» **EXERCISE DETAILS**:
Reproduce word for word the lines of the records that start with the line containing "This screenshot has height=1484, width=2483." and run through the line containing "center [233, 73].", including both of those lines.

» **EXERCISE DATA**:

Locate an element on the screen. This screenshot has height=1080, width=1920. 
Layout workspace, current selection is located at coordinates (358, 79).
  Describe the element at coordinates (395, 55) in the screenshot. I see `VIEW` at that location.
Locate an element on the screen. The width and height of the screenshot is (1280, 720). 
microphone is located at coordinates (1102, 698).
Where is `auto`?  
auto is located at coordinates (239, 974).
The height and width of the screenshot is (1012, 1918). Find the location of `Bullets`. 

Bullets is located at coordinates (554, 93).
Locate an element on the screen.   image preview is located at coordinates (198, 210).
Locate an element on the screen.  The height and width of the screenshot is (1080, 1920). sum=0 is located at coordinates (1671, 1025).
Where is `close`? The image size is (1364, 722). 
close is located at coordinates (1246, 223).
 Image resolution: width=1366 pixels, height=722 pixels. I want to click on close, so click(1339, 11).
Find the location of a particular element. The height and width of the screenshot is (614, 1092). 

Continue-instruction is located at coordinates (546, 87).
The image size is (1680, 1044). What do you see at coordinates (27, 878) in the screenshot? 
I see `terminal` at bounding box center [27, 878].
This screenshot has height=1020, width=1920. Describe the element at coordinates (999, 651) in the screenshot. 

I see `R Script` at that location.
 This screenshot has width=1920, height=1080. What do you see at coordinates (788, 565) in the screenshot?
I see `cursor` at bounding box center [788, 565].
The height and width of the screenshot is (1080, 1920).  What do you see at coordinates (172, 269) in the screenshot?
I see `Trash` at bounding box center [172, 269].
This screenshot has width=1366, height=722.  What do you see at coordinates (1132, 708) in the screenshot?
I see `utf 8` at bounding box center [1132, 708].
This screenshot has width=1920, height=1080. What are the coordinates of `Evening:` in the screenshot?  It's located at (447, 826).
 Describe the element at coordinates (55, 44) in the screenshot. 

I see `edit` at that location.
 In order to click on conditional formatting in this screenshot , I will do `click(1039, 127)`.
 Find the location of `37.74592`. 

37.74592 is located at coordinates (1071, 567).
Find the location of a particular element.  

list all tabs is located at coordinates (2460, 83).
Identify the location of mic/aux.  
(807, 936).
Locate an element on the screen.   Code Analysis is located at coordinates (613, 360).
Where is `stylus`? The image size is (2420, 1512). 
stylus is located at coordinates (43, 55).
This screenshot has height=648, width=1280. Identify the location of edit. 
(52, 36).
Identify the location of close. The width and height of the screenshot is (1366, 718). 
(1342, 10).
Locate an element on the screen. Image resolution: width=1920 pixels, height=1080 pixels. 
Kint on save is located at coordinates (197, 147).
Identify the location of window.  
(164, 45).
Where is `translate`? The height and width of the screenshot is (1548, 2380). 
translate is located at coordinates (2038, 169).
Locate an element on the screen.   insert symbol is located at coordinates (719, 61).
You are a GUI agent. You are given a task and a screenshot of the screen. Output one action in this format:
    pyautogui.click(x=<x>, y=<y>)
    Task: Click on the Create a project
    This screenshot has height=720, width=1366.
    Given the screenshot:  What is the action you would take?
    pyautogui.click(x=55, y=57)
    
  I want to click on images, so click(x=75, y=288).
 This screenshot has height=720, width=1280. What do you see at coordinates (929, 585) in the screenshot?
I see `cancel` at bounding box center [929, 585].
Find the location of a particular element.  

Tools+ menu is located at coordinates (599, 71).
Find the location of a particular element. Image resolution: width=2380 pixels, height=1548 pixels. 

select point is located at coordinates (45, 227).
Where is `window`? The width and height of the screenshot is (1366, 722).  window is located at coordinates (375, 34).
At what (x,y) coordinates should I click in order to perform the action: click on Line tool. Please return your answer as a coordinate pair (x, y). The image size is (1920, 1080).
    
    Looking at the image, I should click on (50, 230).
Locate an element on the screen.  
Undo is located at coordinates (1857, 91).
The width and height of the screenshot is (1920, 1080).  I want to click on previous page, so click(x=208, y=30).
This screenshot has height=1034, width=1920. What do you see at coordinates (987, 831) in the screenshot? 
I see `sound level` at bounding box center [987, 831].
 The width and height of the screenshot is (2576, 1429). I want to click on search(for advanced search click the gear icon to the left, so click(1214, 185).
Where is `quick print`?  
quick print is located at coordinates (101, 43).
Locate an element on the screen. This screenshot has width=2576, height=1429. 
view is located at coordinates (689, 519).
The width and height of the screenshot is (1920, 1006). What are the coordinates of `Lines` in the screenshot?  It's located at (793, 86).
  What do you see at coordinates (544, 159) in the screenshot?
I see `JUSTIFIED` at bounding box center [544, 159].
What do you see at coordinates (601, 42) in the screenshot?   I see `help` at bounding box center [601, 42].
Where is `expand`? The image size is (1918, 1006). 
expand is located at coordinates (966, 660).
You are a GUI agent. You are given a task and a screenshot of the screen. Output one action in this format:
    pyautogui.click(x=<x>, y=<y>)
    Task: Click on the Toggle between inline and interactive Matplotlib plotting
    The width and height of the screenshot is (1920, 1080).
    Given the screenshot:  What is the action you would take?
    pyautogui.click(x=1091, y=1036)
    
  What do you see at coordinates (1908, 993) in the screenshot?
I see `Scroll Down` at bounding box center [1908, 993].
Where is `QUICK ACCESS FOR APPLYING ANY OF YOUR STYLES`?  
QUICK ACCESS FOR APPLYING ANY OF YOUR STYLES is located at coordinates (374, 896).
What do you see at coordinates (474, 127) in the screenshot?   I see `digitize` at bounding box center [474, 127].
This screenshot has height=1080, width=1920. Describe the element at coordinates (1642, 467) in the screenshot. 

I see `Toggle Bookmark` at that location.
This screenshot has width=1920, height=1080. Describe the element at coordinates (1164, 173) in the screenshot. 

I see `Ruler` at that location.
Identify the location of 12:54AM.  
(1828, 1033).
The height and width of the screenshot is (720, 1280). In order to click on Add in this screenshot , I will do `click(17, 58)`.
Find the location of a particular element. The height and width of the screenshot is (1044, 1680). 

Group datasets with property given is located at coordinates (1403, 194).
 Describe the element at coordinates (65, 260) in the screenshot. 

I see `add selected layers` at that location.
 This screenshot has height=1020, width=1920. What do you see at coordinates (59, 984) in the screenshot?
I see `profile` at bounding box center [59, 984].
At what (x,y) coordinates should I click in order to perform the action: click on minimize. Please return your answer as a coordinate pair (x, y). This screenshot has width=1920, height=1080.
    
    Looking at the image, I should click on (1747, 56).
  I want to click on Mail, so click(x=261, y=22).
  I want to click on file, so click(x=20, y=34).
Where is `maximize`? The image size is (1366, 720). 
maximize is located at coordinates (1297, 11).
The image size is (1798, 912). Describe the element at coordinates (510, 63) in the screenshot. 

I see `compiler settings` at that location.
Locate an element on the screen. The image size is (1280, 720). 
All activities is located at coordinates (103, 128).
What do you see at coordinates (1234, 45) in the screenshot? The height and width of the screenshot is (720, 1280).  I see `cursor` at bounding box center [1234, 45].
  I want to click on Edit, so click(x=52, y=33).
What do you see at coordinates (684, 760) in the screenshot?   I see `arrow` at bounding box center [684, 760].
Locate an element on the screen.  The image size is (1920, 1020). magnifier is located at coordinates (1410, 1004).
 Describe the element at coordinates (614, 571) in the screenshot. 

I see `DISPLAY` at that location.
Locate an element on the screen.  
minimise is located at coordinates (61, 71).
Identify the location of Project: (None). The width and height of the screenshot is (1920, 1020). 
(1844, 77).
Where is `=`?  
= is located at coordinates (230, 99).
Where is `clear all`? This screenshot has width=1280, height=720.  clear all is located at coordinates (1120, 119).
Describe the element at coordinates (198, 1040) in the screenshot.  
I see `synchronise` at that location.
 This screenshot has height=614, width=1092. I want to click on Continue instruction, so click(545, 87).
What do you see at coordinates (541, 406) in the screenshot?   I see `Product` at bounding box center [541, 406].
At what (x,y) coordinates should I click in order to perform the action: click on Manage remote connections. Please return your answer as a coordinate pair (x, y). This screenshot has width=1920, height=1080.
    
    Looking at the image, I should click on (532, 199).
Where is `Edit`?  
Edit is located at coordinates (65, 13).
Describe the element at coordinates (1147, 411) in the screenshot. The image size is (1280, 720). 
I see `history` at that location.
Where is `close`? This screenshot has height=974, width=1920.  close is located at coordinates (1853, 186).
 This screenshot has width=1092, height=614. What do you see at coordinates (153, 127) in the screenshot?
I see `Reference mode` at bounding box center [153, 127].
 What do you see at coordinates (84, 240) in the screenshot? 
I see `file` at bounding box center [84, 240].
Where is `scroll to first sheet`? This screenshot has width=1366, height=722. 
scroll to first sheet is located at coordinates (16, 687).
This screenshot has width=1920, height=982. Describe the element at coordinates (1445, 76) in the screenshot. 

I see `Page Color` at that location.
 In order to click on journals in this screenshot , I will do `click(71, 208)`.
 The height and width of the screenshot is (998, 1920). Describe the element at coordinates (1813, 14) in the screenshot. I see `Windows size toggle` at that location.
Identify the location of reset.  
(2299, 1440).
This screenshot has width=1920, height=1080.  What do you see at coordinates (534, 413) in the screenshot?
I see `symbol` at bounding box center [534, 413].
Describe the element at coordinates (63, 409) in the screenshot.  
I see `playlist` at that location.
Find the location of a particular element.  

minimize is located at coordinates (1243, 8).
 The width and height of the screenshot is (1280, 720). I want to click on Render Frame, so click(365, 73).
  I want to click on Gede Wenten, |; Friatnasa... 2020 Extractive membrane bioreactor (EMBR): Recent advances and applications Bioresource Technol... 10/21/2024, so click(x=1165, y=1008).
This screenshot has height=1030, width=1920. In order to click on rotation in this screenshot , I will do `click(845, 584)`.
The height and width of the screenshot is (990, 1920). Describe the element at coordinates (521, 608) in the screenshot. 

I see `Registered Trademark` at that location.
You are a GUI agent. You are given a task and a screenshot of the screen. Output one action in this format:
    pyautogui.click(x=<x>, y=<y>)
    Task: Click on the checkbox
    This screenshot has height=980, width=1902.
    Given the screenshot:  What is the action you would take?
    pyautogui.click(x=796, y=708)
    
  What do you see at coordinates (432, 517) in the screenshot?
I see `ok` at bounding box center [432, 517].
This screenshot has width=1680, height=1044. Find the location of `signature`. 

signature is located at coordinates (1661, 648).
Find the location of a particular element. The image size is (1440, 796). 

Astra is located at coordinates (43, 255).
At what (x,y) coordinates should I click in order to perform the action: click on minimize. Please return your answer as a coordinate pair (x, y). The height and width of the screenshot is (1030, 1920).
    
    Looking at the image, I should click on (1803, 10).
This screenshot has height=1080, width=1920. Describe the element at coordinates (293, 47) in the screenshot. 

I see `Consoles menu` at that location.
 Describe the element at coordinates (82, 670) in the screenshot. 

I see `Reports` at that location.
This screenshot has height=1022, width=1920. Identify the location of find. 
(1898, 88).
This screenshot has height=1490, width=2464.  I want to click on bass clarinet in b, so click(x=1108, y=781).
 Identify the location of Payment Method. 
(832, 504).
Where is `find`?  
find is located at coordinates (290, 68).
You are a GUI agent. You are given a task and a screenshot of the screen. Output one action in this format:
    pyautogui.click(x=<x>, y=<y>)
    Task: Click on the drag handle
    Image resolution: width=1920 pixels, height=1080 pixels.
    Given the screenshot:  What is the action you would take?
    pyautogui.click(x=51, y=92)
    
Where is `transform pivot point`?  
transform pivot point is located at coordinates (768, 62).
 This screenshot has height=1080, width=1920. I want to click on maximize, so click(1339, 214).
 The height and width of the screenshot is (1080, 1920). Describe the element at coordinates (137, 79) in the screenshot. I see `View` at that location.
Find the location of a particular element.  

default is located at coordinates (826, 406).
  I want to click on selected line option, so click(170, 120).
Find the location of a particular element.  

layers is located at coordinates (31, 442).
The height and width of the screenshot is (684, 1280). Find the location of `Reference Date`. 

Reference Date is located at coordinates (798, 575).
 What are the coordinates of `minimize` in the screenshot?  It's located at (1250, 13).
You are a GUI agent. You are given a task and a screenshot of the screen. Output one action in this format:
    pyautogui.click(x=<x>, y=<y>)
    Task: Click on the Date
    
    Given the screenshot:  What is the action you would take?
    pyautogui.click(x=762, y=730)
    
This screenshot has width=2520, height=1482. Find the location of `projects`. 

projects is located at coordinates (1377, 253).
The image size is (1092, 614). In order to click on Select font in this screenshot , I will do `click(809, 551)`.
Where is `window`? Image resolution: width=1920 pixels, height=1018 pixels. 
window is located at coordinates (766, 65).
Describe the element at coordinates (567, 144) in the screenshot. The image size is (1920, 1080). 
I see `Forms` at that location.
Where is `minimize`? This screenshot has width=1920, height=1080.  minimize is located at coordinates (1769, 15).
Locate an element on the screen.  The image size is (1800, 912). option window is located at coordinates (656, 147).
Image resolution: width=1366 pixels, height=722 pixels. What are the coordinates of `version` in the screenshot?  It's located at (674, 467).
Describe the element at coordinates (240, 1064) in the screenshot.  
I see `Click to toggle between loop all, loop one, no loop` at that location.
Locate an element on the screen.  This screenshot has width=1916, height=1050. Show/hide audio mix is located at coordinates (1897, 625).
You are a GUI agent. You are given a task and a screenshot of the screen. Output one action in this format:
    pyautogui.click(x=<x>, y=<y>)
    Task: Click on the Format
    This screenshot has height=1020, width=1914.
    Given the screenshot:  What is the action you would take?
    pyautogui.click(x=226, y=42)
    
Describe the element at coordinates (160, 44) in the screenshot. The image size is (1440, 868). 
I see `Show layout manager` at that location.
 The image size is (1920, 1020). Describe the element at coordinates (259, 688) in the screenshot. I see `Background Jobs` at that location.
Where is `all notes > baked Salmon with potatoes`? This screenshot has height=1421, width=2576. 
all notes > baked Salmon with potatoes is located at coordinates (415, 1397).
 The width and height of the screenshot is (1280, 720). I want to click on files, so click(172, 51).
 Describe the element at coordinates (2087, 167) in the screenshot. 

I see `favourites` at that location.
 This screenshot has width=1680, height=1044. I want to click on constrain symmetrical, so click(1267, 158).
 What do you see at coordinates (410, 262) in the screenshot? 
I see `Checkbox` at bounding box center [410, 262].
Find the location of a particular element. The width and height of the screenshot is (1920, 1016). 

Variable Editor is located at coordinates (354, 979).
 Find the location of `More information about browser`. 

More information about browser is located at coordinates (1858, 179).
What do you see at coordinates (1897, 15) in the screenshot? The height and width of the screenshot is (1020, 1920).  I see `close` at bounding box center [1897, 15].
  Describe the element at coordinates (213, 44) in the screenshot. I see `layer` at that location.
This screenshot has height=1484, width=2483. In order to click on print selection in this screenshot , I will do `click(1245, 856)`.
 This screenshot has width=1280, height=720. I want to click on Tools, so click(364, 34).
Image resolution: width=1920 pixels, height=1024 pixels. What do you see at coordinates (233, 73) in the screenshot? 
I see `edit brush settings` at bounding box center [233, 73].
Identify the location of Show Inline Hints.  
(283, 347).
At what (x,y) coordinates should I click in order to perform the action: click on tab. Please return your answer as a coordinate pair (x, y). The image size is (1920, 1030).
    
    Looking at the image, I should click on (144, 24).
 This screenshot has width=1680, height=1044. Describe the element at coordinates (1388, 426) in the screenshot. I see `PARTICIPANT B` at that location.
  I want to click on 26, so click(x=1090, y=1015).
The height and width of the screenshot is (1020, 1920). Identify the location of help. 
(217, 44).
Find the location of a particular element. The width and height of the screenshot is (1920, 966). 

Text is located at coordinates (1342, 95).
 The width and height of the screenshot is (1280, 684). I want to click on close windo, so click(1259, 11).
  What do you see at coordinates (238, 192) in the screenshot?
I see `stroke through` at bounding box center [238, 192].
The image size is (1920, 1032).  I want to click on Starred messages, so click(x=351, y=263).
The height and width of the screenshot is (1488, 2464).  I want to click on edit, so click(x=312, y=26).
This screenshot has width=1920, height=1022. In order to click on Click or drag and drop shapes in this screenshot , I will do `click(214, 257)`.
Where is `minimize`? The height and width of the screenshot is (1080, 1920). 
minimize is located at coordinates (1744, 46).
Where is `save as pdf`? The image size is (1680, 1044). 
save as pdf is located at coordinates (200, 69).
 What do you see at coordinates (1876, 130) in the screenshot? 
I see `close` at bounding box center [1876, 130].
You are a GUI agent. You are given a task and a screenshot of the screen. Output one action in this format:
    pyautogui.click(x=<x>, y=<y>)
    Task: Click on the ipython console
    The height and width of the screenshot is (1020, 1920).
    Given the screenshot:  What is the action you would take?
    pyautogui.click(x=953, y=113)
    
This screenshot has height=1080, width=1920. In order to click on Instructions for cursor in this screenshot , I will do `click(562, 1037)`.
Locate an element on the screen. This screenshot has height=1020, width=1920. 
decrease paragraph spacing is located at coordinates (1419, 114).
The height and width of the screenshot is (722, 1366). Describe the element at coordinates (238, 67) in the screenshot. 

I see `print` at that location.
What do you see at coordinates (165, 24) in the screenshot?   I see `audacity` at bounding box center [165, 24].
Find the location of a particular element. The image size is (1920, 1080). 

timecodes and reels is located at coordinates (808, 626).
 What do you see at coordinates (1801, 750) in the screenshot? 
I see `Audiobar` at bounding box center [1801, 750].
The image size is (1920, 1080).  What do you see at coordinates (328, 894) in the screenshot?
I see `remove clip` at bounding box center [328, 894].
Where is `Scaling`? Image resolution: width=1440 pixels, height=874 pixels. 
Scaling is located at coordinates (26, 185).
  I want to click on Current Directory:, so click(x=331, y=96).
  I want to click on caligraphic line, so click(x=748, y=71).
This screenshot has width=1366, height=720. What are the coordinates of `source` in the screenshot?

» **TASK RESPONSE**:
This screenshot has height=1484, width=2483. In order to click on print selection in this screenshot , I will do `click(1245, 856)`.
 This screenshot has width=1280, height=720. I want to click on Tools, so click(364, 34).
Image resolution: width=1920 pixels, height=1024 pixels. What do you see at coordinates (233, 73) in the screenshot? 
I see `edit brush settings` at bounding box center [233, 73].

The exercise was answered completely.